In this thread:  Plastic?

the question was asked, how are the numerous types of plastic blanks  different from each other.  I gave a short (possibly terse) answer and I  was surprised how much interest the thread got.

Our new librarian (and one of my good friends), Wayne suggested that we  try to get answers that were "library-worthy" and incorporate this as an  article.  Honestly, I think that is such a good idea that I am starting  a few of these threads and I will incorporate the information into an  article for Exotics and make it available to the IAP Library.

Next is Alumilite

Alumilite is a trade name that is frequently used on IAP.  I'm sure there are members who can tell us the "generic" term, similar to the term "polyester resin".  I hope someone will do that, please (Curtis or Bruce??)
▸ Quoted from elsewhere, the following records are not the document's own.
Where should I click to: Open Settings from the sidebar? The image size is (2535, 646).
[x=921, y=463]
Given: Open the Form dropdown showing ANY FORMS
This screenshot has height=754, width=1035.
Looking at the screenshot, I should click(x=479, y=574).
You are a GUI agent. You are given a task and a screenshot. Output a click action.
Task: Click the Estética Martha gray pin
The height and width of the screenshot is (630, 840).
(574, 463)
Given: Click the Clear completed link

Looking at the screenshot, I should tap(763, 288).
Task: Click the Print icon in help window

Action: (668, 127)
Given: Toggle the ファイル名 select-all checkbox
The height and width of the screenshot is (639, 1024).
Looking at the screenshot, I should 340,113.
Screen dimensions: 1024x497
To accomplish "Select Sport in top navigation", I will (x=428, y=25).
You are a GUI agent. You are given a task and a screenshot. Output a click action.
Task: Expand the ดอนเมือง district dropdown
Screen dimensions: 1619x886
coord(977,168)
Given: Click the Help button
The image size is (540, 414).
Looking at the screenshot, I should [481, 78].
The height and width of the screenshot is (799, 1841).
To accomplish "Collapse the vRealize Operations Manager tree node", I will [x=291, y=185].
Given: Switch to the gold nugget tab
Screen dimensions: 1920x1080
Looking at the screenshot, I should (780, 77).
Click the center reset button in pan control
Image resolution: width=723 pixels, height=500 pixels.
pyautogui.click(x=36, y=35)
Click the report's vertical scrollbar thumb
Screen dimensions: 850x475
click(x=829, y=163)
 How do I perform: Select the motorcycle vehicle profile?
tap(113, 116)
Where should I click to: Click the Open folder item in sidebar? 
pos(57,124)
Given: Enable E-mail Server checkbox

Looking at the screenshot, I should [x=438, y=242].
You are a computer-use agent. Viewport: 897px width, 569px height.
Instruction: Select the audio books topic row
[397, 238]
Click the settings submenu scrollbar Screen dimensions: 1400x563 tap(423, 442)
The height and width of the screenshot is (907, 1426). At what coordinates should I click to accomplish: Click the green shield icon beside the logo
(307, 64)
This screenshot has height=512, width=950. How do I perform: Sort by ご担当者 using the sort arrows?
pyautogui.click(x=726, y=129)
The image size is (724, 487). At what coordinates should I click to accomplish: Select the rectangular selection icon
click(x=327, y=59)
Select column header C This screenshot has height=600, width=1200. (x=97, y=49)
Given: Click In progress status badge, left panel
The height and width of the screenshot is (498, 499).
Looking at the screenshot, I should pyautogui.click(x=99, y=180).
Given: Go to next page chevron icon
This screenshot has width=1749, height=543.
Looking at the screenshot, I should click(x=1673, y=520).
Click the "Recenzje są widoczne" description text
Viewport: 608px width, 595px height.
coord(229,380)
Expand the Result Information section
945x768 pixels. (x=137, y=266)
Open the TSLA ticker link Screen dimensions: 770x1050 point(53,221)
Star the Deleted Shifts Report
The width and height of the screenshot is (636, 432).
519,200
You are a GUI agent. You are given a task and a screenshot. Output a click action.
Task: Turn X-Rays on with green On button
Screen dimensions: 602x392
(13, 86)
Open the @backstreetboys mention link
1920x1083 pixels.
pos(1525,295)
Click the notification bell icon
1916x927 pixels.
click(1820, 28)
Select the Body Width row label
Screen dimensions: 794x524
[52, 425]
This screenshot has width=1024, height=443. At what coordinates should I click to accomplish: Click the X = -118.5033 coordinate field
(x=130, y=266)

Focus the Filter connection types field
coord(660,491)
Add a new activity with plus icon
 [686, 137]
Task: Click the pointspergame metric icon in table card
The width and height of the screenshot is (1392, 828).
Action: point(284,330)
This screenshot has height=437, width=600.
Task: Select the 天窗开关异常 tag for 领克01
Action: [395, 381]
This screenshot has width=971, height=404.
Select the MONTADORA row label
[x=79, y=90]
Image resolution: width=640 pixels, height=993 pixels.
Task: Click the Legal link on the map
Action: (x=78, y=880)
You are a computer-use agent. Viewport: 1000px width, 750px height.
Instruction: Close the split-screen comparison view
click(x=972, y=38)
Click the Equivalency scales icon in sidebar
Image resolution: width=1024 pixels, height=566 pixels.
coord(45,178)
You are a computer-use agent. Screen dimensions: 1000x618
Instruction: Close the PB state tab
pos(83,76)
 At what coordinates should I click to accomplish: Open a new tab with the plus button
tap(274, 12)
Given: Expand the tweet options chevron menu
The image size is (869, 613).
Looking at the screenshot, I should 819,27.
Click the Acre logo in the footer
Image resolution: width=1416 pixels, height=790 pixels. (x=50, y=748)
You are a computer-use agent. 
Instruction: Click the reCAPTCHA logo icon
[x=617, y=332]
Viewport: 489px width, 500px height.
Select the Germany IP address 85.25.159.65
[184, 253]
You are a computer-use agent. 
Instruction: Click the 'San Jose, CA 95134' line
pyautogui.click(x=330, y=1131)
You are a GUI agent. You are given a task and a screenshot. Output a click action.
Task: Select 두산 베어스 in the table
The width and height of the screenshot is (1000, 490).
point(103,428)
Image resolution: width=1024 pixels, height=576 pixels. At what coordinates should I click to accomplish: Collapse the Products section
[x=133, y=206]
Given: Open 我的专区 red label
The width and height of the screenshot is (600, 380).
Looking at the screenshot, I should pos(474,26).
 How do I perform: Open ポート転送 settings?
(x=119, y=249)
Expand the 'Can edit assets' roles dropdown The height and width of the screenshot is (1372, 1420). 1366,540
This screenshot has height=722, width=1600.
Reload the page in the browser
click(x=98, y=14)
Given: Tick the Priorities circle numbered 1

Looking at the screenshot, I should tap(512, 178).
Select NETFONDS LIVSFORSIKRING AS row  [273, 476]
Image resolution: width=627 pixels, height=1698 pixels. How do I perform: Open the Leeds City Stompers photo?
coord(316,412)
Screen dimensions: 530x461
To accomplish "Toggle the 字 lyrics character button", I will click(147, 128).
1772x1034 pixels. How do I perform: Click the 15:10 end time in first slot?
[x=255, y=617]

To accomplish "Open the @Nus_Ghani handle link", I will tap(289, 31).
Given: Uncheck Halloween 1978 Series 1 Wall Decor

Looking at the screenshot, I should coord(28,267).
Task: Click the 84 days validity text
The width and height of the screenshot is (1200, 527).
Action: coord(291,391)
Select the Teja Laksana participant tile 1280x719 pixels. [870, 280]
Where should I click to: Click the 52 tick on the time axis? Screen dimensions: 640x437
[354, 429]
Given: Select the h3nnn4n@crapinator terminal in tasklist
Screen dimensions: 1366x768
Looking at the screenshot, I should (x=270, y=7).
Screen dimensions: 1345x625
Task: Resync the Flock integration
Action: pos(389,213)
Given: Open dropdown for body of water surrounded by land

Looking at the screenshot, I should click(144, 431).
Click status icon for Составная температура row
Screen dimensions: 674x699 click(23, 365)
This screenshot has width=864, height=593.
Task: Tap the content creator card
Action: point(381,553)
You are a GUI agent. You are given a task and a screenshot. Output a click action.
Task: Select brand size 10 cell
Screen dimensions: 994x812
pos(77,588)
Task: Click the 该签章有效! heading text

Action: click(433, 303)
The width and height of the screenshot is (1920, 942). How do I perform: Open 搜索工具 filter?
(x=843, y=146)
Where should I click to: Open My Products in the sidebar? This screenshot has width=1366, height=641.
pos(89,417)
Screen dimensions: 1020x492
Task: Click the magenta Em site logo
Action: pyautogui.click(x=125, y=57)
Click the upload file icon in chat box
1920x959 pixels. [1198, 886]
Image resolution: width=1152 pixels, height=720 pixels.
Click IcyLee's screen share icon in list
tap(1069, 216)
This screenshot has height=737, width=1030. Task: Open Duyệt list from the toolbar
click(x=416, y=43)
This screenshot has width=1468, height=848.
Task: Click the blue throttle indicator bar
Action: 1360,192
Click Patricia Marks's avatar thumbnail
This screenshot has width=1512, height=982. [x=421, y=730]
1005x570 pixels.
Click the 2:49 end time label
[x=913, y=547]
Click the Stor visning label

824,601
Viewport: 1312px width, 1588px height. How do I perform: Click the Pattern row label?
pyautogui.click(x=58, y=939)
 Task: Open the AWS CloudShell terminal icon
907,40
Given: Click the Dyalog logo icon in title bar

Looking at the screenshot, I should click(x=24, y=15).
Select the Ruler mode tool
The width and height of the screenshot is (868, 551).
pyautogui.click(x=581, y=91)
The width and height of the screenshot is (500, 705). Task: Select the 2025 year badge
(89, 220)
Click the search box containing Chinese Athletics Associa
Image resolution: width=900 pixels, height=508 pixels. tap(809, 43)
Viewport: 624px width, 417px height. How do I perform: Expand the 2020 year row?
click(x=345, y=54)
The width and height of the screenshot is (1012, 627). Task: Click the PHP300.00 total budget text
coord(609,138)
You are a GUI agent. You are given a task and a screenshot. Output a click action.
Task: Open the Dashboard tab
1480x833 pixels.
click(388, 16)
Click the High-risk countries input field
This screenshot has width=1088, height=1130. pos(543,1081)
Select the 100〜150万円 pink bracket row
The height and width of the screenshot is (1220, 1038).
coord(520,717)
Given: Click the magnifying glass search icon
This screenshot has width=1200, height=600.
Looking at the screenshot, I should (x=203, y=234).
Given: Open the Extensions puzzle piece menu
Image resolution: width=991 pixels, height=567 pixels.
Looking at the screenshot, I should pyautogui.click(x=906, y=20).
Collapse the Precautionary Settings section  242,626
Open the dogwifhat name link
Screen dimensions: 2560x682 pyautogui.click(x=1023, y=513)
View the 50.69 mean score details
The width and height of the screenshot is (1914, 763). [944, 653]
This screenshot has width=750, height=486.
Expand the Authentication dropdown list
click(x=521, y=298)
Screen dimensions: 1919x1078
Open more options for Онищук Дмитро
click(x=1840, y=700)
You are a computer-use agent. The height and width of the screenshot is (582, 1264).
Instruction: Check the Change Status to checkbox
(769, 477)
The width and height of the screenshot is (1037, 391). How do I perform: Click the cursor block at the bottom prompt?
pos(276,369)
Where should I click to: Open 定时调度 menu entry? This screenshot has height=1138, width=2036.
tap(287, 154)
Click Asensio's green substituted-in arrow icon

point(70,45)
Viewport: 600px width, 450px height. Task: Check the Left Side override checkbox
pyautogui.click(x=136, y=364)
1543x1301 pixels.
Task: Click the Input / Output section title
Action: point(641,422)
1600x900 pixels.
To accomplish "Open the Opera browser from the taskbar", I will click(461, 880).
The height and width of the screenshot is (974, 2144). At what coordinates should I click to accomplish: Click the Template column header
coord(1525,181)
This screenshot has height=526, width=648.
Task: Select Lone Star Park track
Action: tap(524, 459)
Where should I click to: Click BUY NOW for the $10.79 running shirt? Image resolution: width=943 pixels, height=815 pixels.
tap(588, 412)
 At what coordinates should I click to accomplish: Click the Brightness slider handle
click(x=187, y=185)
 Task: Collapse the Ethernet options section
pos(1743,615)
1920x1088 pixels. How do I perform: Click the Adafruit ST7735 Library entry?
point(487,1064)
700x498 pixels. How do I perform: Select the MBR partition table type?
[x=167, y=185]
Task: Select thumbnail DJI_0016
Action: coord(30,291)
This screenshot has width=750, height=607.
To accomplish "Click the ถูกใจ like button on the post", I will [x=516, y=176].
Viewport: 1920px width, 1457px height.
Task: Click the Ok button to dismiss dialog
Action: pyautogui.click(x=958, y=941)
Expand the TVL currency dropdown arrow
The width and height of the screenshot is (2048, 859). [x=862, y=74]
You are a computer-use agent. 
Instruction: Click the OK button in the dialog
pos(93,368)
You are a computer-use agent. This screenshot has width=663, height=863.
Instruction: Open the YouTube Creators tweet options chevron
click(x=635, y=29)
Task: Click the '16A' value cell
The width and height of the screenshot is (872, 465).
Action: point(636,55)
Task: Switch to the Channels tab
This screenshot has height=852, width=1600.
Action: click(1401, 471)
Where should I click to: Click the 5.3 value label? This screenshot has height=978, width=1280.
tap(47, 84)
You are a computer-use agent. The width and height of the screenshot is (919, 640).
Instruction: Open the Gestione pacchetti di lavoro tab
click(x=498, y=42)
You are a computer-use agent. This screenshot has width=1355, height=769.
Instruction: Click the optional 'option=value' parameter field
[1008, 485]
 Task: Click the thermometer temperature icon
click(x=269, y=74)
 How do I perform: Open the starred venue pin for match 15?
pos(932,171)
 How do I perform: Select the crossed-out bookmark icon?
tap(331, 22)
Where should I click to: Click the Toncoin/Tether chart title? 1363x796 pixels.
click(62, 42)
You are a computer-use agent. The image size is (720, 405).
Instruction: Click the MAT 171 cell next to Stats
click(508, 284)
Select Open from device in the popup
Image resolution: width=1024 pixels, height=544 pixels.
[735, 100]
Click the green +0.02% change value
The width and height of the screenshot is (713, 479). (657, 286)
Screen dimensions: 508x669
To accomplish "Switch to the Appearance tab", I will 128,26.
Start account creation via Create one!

Alumilite is similar to a well made Polyester resin.  The "mix" of the two parts is set at a 1:1 ratio, which seems to create a very uniform product, that is easy to turn.  Most of my experience with Alumilite is the clear product, so anyone who knows the black or white, please tell us the differences!!

Alumilite does not take QUITE the shine of Polyresin, but it also does not shrink while curing, so it is the better choice for mixing with other media, like wood (worthless wood).

Again, I welcome additional comments!!


----------



## Sylvanite (Jan 25, 2013)

The various types of Alumilite are urethane resins (as opposed to the polyester, vinylester, and epoxy resins).  I've used Clear, White, and RC3 Black.  All of them are far less brittle than PR.  I don't worry about dropping an alumilite blank.

I find the Clear to be equivalent to acrylic in terms of ease of turning.  A full gloss shine can be achieved, but it is more difficult than with acrylic or PR.  I have, at times, put a CA finish over Alumilite Clear just for the shine.

Alumilite White and RC3 Black, however, turn very easily (easier than acrylic in my opinion) and polish very easily.  Of all the plastics, they are my favorites to turn.  They also tap and thread well, and produce strong, durable threads.  Alumilite Black and Ebonite are the materials of choice for grip sections on kitless fountain pens.

Alumilite Clear sets much quicker than PR, so it produces good color separation on multi-color blanks.  It's more viscous than PR, however, so it must be cured under pressure to avoid bubbles.  Mica powders or Alumilite dyes may be used as colorants.  Dyes made for PR are incompatible.  Avoid moisture or Alumilite Clear will foam.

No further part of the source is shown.